- INPUT DATA

= = =

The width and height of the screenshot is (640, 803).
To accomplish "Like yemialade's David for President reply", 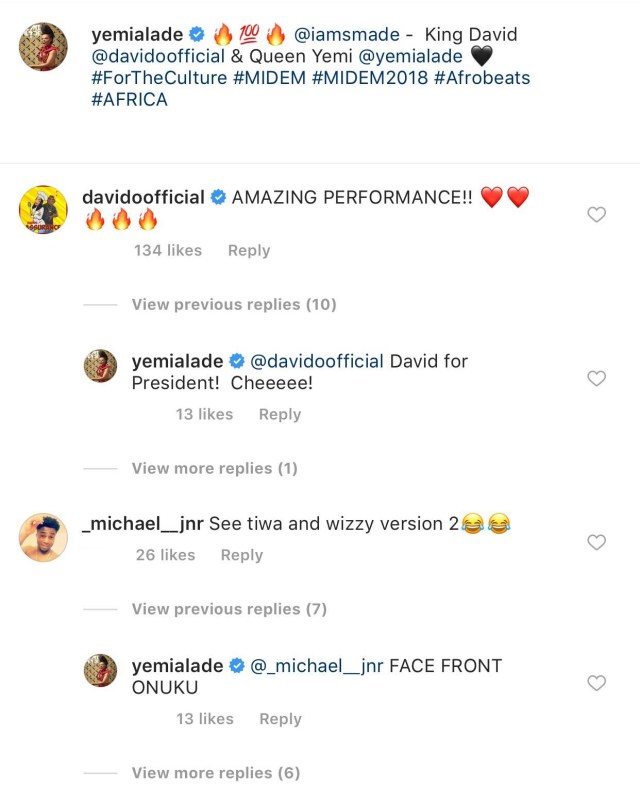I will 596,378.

= = =

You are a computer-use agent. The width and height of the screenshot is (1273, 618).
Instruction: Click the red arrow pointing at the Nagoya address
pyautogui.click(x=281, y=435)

= = =

- TASK
Of the lines above, show those in which "height" appears.

- EXPECTED OUTPUT
The width and height of the screenshot is (640, 803).
You are a computer-use agent. The width and height of the screenshot is (1273, 618).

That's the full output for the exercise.